[ESTRATTO FORNITO]:
◆ ◆ ◆ ◆ ◆

Identità e governabilità, la destra di Meloni
attesa alla prova dei fatti

Ci sono tanti elementi di discontinuità nel governo che è appena nato. Ma nello stesso tempo sappiamo che, sui fondamentali, la compagine guidata da Giorgia Meloni si muoverà lungo binari consueti senza neanche provare a cambiare direzione.

Spieghiamoci meglio. La discontinuità sta innanzitutto nel fatto che Giorgia Meloni è la prima donna a rivestire la carica di capo del governo. È lei ad aver rotto «il tetto di cristallo» nel nostro Paese anche se prima di lei delle donne avevano detenuto la presidenza del Senato, della Camera, della Corte Costituzionale o la guida di ministeri tradizionalmente «maschili» come gli Interni e la Difesa. Manca il Quirinale e poi avremo completato il quadro dell’effettiva parità di genere nelle istituzioni, ma certo la conquista femminile del timone del governo riveste un significato di assoluta rilevanza. Sarà motivo di riflessione amara per i progressisti italiani il fatto che questo primato venga raggiunto non da una loro esponente ma da una donna di destra, appartenente cioè a quella parte politica cui la sinistra ha sempre rimproverato un maschilismo quasi genetico, se non un vero e proprio «machismo».

Seconda discontinuità: questo è un governo di destra. Destra-centro potremmo dire: le stesse modalità con cui si è arrivati alla composizione della lista dei ministri ci dimostrano come siano lontani i tempi in cui, col Cavaliere a cavallo, la parte più moderata della coalizione era la padrona del campo. È stata Giorgia Meloni, leader del partito di destra che ha vinto le elezioni, a decidere e a scegliere. Anche questo è un passaggio storico: la destra italiana, rinata dalle ceneri di Salò sotto la fiamma del Movimento sociale italiano di Arturo Michelini e Giorgio Almirante, al termine di un cammino cominciato già prima di Fini e della sua Alleanza nazionale si ritrova oggi pienamente legittimata come «destra di governo», senza alcuna «conventio ad excludendum» resistenziale. Lo hanno deciso gli elettori evidentemente convinti che in questa destra di Giorgia Meloni non vi sia alcun pericolo di ritorno al Fascismo.

◆ ◆ ◆ ◆ ◆

[DATI]:
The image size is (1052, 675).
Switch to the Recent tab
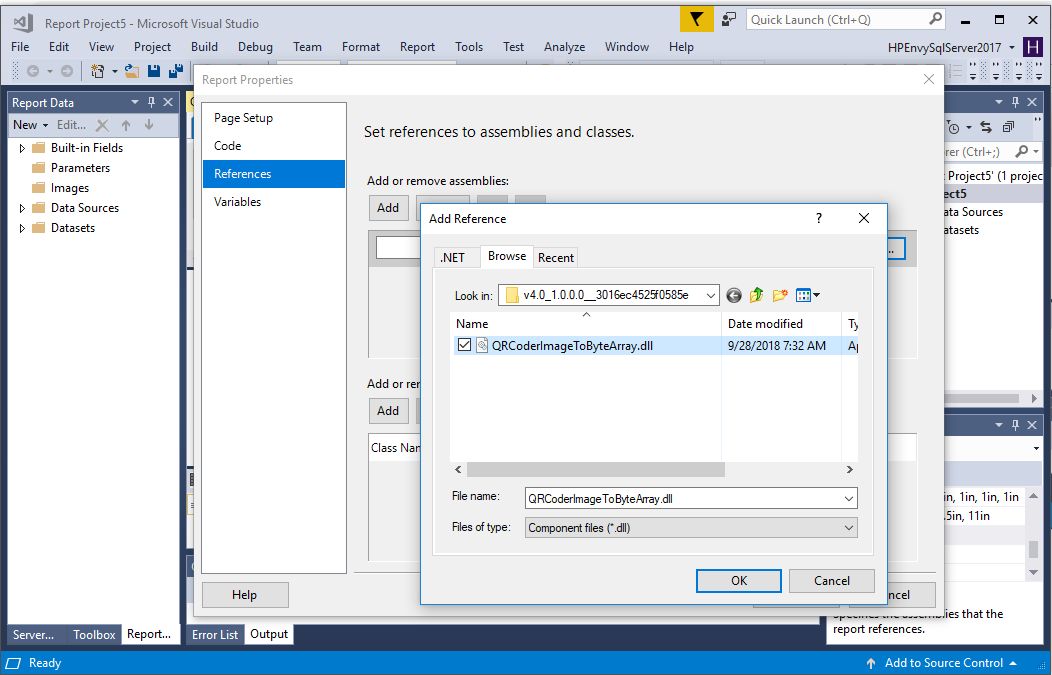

◆ ◆ ◆ ◆ ◆

[ISTRUZIONI OPERATIVE]:
(1) Elenca le cariche istituzionali che, secondo l'estratto sul governo Meloni, erano già state ricoperte da donne prima di lei.
(2) Riporta dall'estratto sul governo Meloni tutto il passo che va da "Ci sono tanti" giù fino a "a cambiare direzione.".

[RISPOSTE FORNITE]:
(1)
- presidenza del Senato
- presidenza della Camera
- presidenza della Corte Costituzionale
- ministero degli Interni
- ministero della Difesa

(2)
Ci sono tanti elementi di discontinuità nel governo che è appena nato. Ma nello stesso tempo sappiamo che, sui fondamentali, la compagine guidata da Giorgia Meloni si muoverà lungo binari consueti senza neanche provare a cambiare direzione.